I did also have a brief play with the Canon 16-35 F2.8 Mk3 and to me it is just lens porn! I loved the build quality/handling and didn't care about the weight. However, on my 1DX, I could see no worthwhile IQ improvement - perhaps on a 5DsR/5D4 things may be different.

For practical purposes, at not too silly money, I believe the 16-35 F4 L IS to be the best of the bunch overall.

Just my 2p.


----------



## mariuspavel (Jan 27, 2018)

I've had 16-35 f/2.8 L II for two years. It is a good lens, great mechanic, not so good opticaly. Mushy in the corners even at f4. This is the reason I bought last year F4 IS. Very good opticaly, well mad like 24-70 f2.8/4 L


----------



## StoicalEtcher (Jan 27, 2018)

I can add to the recommendations for the 16-35 f/4 - it is an extremely good lens, very sharp and really well built too - think of it as an alternate to the f/2.8 rather than some cheaper option.

I had (& still have) the 17-40 and had MkII 16-35. For me, the f/4 is in a different league to both of those. The 17-40 is a lighter, and more modestly priced, item but once you use the 16-35 f/4, I don't think you'd look back.

I can't speak to the f/2.8 MkIII, but I think the f/4 is the best option of your choices. The only thing it can't do is shoot wider than f/4, so you just have to consider how often you would really want to shoot at f2.8? And if it is astro you're thinking of, there are better/faster primes you should look at.

> _DATASET EXTRACT_

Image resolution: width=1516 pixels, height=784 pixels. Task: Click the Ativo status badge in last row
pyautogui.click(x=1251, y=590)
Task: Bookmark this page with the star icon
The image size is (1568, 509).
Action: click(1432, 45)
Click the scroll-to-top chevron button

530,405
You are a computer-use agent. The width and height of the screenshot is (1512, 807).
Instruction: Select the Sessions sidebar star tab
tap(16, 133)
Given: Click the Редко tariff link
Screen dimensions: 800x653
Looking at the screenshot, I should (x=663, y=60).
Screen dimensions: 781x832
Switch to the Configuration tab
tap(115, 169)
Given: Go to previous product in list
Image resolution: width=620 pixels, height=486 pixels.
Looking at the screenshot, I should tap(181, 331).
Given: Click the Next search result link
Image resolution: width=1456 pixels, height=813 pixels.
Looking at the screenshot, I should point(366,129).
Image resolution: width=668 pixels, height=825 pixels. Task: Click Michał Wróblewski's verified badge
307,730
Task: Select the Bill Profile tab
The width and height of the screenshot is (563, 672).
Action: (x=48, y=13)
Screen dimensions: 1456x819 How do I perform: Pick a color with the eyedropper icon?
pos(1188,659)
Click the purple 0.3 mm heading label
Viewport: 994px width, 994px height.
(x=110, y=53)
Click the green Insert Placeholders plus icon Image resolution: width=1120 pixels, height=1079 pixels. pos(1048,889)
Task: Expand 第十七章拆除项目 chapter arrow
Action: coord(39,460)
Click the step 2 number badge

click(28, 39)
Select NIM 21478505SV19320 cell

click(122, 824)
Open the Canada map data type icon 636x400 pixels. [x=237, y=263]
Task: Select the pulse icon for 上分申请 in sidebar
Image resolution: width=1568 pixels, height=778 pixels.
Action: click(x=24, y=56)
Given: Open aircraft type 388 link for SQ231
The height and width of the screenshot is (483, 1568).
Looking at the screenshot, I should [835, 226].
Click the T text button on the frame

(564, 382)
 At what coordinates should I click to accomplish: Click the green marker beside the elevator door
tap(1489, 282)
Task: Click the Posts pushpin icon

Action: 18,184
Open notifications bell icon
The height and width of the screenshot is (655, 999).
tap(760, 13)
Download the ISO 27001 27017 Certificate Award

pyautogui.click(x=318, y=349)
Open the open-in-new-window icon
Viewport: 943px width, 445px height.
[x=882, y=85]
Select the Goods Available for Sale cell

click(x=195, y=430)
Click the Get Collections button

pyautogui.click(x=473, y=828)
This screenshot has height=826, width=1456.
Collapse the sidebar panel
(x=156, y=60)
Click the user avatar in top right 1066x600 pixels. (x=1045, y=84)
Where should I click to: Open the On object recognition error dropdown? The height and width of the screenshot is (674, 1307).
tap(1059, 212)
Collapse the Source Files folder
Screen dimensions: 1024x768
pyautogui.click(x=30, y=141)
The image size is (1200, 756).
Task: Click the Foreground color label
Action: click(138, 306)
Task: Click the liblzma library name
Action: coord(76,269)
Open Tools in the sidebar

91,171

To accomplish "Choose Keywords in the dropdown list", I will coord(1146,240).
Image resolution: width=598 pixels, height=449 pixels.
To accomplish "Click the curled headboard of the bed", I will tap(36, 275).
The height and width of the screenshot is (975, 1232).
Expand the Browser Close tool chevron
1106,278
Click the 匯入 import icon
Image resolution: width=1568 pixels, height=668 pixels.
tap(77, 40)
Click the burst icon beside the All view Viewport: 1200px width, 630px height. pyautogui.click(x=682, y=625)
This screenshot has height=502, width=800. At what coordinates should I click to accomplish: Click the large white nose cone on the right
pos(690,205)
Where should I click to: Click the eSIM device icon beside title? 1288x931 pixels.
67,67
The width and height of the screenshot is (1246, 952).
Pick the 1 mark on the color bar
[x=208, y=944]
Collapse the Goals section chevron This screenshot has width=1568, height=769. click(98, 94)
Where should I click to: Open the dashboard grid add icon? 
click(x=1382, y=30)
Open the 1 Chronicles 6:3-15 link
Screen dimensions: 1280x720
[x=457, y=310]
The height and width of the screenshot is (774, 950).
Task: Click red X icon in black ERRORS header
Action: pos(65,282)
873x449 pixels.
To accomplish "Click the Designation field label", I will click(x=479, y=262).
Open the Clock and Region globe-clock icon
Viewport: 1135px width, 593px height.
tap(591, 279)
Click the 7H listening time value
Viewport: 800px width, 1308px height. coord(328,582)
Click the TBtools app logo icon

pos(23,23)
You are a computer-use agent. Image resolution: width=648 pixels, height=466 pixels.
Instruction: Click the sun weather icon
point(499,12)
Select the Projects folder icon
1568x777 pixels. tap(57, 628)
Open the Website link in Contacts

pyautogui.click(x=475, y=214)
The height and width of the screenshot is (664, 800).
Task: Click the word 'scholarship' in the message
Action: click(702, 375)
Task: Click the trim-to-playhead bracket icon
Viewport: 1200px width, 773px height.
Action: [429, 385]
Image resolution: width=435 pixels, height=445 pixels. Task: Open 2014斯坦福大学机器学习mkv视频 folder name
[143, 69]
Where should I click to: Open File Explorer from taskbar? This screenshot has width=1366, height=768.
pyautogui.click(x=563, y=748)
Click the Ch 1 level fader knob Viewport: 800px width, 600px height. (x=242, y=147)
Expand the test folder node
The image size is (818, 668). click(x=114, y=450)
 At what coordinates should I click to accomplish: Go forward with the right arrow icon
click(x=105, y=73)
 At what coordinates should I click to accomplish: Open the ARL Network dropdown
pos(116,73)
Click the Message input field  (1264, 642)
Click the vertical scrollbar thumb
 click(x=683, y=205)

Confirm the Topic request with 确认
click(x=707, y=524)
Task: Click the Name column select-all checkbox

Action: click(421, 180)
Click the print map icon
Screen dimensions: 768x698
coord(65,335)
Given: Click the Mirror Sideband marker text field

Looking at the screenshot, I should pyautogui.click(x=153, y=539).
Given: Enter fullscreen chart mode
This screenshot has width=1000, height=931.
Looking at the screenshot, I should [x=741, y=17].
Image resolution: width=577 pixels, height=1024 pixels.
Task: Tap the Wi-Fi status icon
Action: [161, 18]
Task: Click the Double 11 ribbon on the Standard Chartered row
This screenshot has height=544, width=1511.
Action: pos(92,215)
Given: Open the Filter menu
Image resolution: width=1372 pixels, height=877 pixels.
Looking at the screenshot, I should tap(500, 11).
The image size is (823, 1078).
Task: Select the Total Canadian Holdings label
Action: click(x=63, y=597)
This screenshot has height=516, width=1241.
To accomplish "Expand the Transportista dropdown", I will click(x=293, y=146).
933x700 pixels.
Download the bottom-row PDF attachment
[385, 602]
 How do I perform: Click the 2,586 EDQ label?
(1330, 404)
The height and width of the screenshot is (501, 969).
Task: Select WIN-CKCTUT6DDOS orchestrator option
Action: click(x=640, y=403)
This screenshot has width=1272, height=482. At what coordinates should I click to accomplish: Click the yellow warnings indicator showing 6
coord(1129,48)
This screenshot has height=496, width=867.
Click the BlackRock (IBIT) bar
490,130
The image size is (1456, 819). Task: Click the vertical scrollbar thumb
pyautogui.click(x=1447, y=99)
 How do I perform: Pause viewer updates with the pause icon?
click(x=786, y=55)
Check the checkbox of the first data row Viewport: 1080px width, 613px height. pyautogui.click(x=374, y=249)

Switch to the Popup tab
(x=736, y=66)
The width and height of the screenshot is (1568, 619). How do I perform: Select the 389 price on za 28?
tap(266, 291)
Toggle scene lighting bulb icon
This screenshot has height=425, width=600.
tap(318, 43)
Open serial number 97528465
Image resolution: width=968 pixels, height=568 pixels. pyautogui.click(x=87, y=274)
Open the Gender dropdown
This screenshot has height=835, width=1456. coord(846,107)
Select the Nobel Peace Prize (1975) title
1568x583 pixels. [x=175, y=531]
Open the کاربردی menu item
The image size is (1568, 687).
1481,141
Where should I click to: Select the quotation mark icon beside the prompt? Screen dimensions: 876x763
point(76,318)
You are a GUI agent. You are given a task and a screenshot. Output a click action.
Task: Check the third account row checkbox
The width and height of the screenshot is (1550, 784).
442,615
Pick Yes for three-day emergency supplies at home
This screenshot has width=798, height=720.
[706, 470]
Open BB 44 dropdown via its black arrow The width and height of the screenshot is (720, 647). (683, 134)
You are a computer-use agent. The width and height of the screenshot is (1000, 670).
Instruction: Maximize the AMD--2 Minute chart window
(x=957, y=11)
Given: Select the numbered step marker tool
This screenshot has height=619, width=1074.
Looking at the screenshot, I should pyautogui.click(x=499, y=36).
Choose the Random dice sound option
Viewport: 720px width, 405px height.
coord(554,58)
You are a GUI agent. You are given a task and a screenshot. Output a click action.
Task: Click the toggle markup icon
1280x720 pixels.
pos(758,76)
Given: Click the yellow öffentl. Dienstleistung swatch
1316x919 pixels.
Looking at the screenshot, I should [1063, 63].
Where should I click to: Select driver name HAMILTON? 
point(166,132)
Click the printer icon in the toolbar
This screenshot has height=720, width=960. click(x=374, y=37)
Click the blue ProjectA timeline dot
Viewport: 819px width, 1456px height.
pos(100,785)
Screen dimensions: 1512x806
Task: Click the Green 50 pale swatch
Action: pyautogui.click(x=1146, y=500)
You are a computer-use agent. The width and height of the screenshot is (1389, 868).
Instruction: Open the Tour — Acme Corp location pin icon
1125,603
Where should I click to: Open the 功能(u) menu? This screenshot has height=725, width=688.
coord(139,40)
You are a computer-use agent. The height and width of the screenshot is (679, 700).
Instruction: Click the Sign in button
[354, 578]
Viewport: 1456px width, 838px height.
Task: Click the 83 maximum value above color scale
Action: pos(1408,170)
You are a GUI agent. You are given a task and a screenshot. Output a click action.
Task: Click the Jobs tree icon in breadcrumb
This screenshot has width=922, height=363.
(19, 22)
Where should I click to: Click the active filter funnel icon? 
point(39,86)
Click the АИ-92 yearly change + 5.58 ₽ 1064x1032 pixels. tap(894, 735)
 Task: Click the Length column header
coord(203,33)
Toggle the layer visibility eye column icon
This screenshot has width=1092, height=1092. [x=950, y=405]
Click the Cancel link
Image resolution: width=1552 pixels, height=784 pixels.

> _TASKS TO CARRY OUT_
A – In the forum thread on Canon 16-35 lenses, on which camera did the first poster see no worthwhile image-quality improvement from the 16-35 F2.8 Mk3?
B – Write the next part of the forum thread on Canon 16-35 lenses, picking up after its last sentence.

> _RESPONSE LIST_
A – A 1DX.

B –
Just my 2p.


----------



## Geek (Jan 29, 2018)

Personally, I don't have any of the 16-35 F2.8 versions and I don't think I would want one after using the 16-35 F4. Like the others have said unless you really need F2.8, you can't go wrong with the F4 version of the lens. It is a great sharp lens. I bought mine to take to Israel and Jordan last year.

All I can say is impressive!


----------



## Act444 (Jan 31, 2018)

I can’t speak for the 17-40 but I found the 16-35 2.8 II to be an average lens at best. It was my first UWA, so while the range was cool, I never truly enjoyed the images I got out of that lens. I found the corner/off-center sharpness to be lacking. 

When the f4 IS came out, I traded in the old 2.8 for it. The IS and the vastly superior IQ more than made up for the loss of stop. I’d still have it now if it weren’t for a sweet deal on version III of the 2.8 (refurb) that I took advantage of a couple months ago...

Unless you NEED f2.8, the f4 IS is the better lens (compared to 2.8 II) in every which way. IMO of course.


----------



## StoicalEtcher (Feb 2, 2018)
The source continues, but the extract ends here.